Il ne s’agit pas seulement des revenus bas par flux – il s’agit d’un écosystème conçu pour bénéficier aux plates-formes, aux étiquettes et aux propriétaires de catalogues, tout en mettant la touche des artistes qui l’alimentaient. Les musiciens méritent l’accès à des données propres et vérifiables: d’où viennent leurs flux, quel est leur taux de paiement exact et comment les parties intermédiaires y coupent. Sans cela, le streaming reste un jeu d’échelle, pas de durabilité.

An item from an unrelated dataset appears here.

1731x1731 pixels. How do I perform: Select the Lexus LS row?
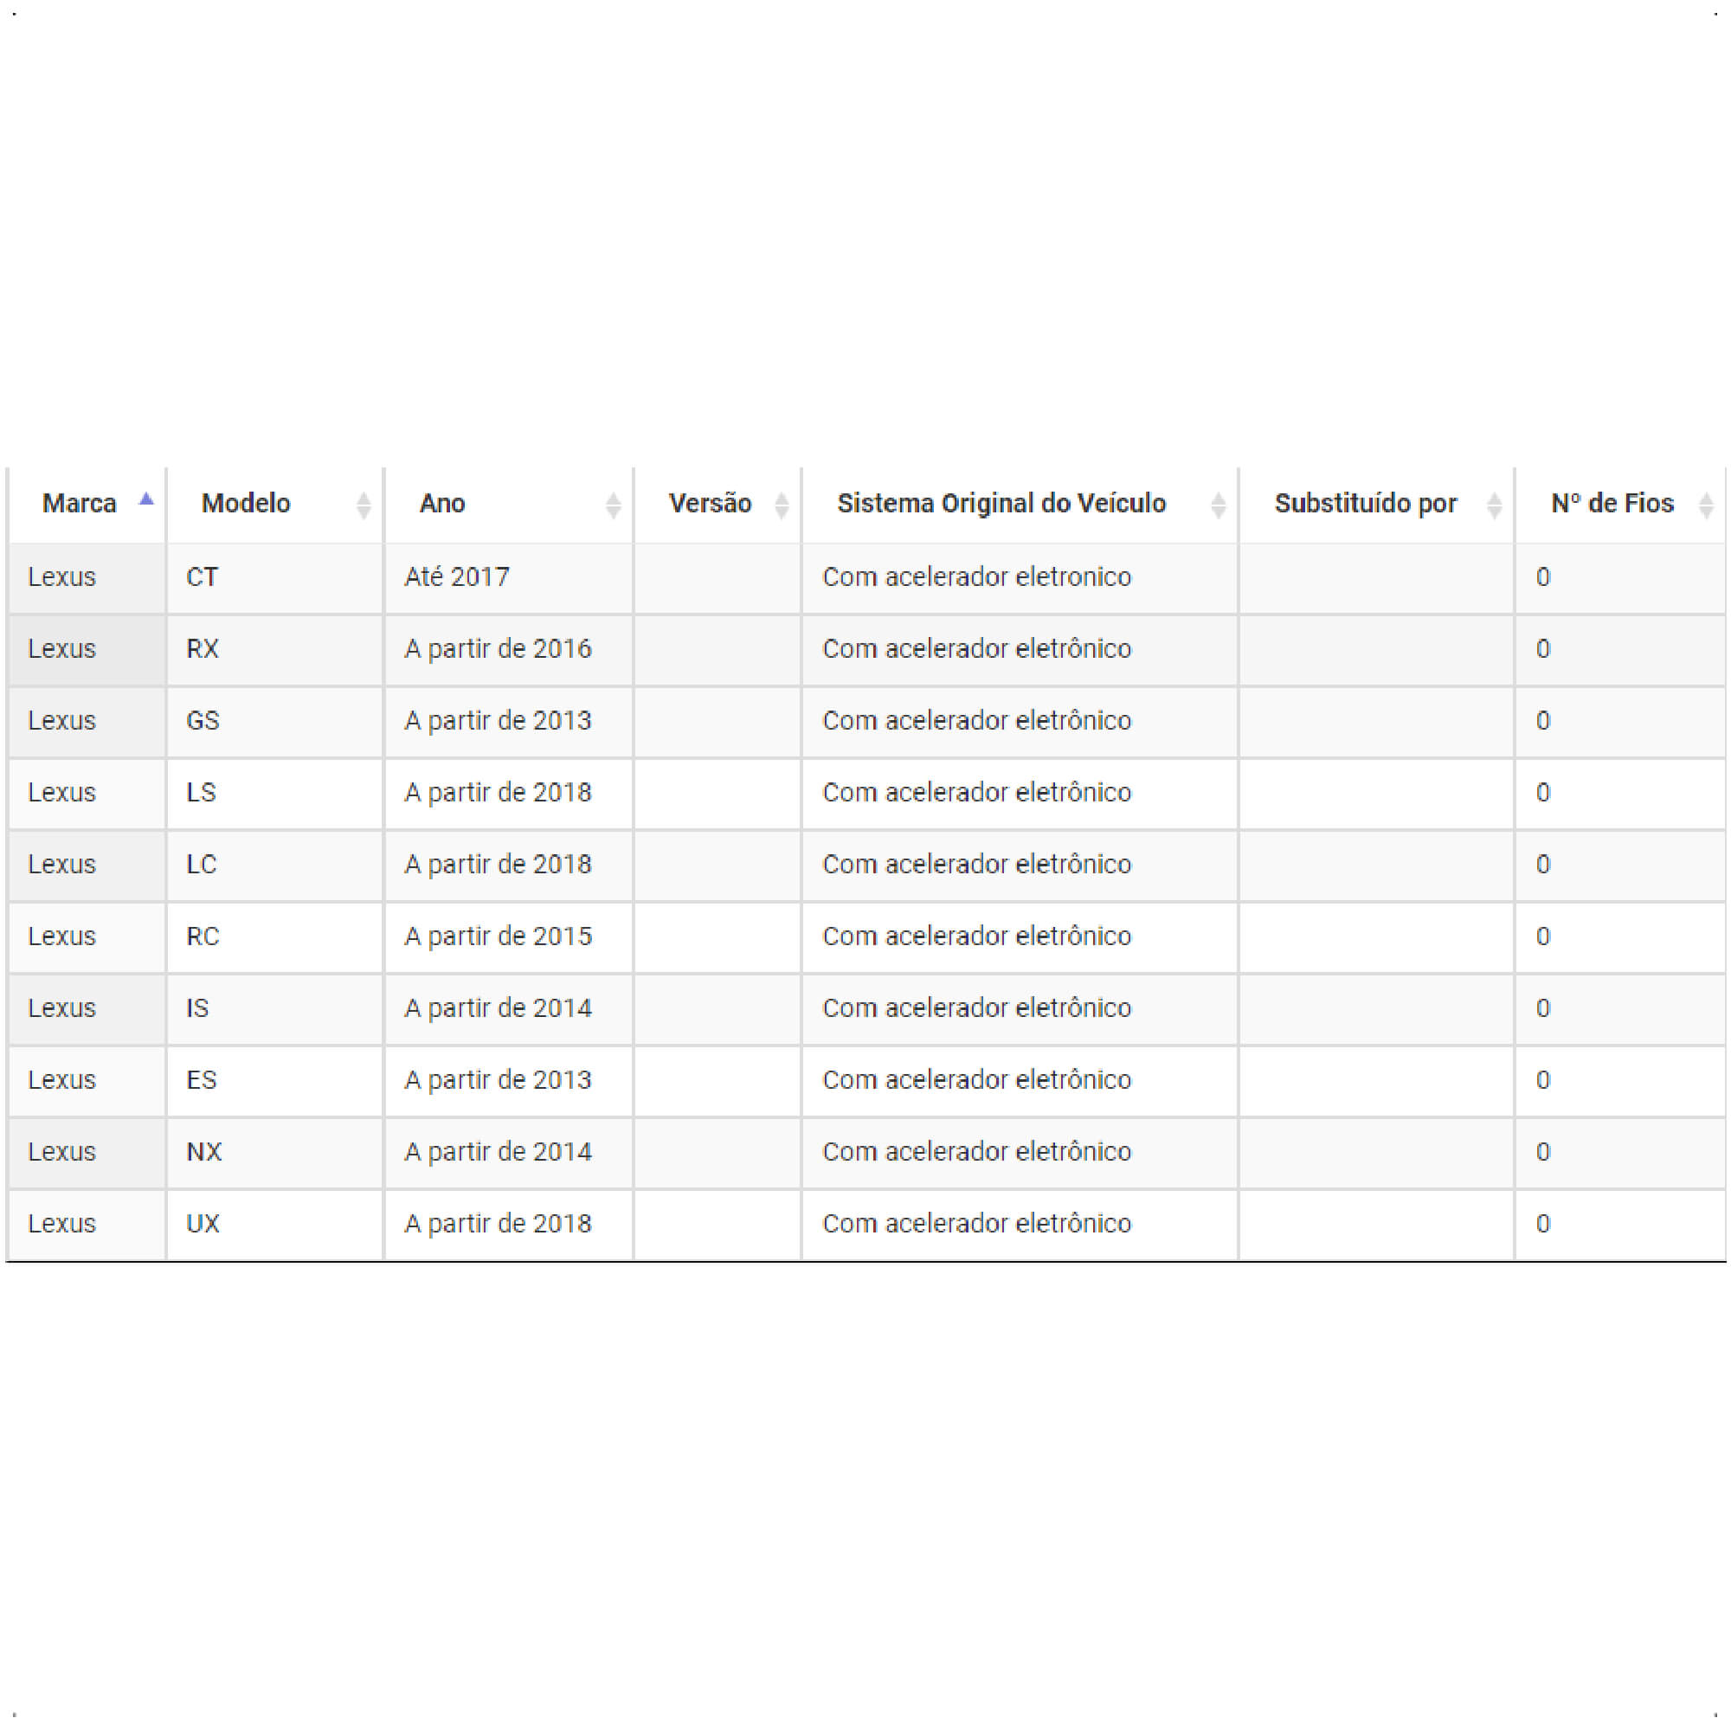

Les plateformes soutiendront qu’ils font plus que jamais – Spotify indique que plus de 10 000 artistes ont gagné 100 000 $ ou plus en 2024, et Apple a augmenté ses paiements conformément à la croissance des abonnés. Mais ces titres ne reflètent qu’une petite élite. Pour la grande majorité des artistes, le streaming n’est pas un modèle de carrière – c’est le marketing. Et jusqu’à ce que les structures économiques et de données changent pour prioriser les créateurs, et pas seulement les actionnaires, l’industrie continuera de prospérer sur les personnes mêmes qu’elle sous-estime le plus.